Debilitating Symptoms of Heart Disease
Being diagnosed with heart disease alone is often not enough for long-term disability approval. Rather, you will need to show the insurance company the symptoms you suffer from. The frequency and severity of your symptoms can also be an important part of your claim. Overall, you need to provide the insurance company with information regarding your symptoms and how they prevent you from working.
While symptoms may differ by the type of heart disease you have, there are many symptoms that are common across most individuals with heart disease. Common symptoms include:
- Chest pain
- Shortness of breath
- Swelling in the extremities
in addition to the symptoms above, you may also be able to account for side effects caused by medications for your condition. Be sure to discuss possible medication side effects with your physician. If you are experiencing any side effects that might affect your ability to work, be sure to document them and discuss them with your doctor.
Proving Long-Term Disability for your Heart Disease
There are two main avenues to prove long-term disability for your heart disease. Firstly, you can attempt to prove that your condition makes you physically unable to perform your job. Even for sedentary jobs, a heart condition can make it difficult to perform work tasks. Long hours mixed with fatigue and low stamina are not a good mix. It may become difficult for you to commute to work or move about the office. If your profession is more physical, you might not have the ability to perform work tasks safely or efficiently.
The second option is to prove that your job exposes you to significant harm because of your condition. You can claim that the physical aspects of your job put you at risk of a heart attack. Alternatively, you can claim that the stress of your job puts excess strain on your heart. However, you should note that “risk of harm” disabilities are often harder to prove. This is because it can be difficult to quantify your risk, especially with stress.
Medical Evidence and Proving Disability
Proper medical evidence can help support your long-term disability claim. Additionally, any objective medical evidence of your condition can be vital to your claim. Insurance companies will usually value objective proof over anything else.

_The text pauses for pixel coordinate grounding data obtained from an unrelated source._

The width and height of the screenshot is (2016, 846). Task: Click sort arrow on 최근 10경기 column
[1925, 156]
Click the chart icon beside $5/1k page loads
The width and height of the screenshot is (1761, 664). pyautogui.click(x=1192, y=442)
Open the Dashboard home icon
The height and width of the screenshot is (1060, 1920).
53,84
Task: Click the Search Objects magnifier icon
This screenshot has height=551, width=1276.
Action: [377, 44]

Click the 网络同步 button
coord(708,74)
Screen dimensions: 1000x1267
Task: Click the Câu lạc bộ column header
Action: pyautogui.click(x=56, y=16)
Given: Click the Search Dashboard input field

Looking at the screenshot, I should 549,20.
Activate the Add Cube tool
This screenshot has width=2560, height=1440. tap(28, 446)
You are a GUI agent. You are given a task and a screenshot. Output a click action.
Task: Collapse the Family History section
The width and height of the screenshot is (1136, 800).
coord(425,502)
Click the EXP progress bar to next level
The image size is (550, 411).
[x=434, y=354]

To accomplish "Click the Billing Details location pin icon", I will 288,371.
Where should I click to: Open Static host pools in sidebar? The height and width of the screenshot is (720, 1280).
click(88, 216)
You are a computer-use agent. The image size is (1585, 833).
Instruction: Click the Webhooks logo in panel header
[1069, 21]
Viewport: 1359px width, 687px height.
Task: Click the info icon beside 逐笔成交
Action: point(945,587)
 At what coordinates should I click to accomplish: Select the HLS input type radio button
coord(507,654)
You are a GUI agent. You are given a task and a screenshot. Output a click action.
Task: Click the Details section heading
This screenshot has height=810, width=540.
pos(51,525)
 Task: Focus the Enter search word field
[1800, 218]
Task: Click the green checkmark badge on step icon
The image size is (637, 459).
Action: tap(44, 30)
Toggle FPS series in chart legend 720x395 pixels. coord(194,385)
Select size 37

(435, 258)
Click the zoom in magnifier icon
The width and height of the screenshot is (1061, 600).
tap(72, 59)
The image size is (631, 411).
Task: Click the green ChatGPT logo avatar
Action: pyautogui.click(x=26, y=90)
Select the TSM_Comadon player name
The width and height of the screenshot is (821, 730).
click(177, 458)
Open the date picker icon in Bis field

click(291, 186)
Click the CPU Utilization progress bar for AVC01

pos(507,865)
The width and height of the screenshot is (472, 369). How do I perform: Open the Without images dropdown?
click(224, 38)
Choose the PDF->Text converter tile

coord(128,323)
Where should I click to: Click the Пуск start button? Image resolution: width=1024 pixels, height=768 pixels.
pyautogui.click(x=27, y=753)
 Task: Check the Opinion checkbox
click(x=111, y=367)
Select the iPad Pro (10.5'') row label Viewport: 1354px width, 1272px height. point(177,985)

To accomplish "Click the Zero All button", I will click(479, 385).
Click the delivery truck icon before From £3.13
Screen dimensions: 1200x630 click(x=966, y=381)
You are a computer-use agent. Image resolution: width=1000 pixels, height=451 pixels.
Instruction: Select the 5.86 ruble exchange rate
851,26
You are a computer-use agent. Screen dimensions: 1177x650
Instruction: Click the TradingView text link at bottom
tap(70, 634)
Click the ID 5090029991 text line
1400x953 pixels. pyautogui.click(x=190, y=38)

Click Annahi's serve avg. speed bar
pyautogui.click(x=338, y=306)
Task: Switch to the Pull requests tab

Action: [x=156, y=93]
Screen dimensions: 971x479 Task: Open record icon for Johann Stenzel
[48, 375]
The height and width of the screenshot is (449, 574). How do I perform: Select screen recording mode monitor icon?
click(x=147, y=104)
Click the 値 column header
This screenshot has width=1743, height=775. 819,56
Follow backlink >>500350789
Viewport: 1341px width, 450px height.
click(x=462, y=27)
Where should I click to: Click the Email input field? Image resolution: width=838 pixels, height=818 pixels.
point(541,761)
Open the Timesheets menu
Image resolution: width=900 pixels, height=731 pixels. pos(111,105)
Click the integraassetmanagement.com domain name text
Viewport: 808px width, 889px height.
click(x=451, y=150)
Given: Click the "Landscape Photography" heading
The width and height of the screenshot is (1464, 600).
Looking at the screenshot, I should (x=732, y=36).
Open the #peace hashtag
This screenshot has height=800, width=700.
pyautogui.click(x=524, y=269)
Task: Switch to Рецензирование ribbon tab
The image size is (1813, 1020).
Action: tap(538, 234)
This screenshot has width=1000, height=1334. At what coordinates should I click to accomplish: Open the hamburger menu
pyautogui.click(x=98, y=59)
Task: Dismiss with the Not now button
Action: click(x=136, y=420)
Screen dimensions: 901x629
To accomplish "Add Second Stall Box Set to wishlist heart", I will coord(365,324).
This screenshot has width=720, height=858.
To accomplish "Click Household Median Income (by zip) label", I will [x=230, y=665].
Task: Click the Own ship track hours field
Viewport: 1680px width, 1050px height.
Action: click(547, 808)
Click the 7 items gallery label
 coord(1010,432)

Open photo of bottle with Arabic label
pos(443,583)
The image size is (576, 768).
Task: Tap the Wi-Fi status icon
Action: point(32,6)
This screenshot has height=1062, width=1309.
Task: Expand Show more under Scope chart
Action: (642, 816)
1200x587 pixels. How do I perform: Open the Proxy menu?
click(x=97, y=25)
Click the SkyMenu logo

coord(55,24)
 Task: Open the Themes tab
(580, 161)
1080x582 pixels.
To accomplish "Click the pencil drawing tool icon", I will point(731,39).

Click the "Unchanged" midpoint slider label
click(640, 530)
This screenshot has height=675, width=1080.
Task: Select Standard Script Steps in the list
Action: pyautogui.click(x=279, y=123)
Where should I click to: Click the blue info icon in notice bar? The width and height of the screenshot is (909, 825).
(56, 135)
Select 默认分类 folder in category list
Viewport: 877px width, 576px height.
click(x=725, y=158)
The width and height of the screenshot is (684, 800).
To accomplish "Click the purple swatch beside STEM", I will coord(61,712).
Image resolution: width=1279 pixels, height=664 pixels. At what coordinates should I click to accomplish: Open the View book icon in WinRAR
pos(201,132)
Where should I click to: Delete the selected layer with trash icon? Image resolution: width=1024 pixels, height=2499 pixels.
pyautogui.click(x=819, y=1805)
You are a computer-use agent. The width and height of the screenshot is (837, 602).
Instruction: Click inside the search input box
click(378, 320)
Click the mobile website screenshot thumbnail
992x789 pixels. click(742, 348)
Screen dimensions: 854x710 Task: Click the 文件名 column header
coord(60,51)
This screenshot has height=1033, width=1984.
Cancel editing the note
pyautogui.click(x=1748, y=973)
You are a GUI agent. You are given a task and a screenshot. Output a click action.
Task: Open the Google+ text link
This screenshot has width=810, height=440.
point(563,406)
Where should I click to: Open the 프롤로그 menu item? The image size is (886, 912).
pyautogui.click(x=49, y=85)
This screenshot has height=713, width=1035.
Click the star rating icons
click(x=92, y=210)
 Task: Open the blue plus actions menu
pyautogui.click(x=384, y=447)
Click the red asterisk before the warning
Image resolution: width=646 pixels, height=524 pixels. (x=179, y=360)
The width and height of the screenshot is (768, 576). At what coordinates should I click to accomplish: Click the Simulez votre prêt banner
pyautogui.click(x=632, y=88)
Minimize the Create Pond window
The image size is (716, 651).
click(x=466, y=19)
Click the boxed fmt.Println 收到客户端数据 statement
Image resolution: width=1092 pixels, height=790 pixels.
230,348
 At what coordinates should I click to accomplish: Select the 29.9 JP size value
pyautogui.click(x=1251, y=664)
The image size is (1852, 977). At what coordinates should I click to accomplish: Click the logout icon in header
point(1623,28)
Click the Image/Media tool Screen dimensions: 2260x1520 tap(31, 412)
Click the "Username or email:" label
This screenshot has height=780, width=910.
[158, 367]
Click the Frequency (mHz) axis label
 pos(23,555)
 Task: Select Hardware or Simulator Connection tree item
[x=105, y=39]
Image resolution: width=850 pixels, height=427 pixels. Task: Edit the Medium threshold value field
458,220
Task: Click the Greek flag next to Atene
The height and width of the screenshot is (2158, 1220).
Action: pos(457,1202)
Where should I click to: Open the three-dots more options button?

The first piece of medical evidence that is key to your claim is your diagnosis. Proof of diagnosis can come from doctor’s notes, as well as any test results that can substantiate it. Test results can provide objective medical evidence of your condition. Cardiovascular testing such as echocardiograms, stress tests, and MRIs can be helpful in assessing your condition as well as building your claim. An Attending Physician’s Statement is a report from your doctor giving their opinion on your condition. This report will often outline your symptoms and how your condition inhibits you at work.
Appropriate Treatment for Your Heart Disease
Often, the insurance company will need to see that you are actively seeking appropriate treatment for your condition. Most long-term disability insurance policies require proof that you are following your doctor’s orders of care for your condition in order to approve your claim. Additionally, the insurance company can terminate your benefits if you are found to be in “non-compliance.”
Follow your doctor’s recommendations when it comes to caring for your condition, or the side effects of your medication. Be sure to go to follow-up appointments and take medications as prescribed. Lifestyle changes, including diet, exercise, and quitting smoking, are often a part of “appropriate treatment” for heart disease. As such, it is best to follow through with these in order to reduce the risk of losing your benefits.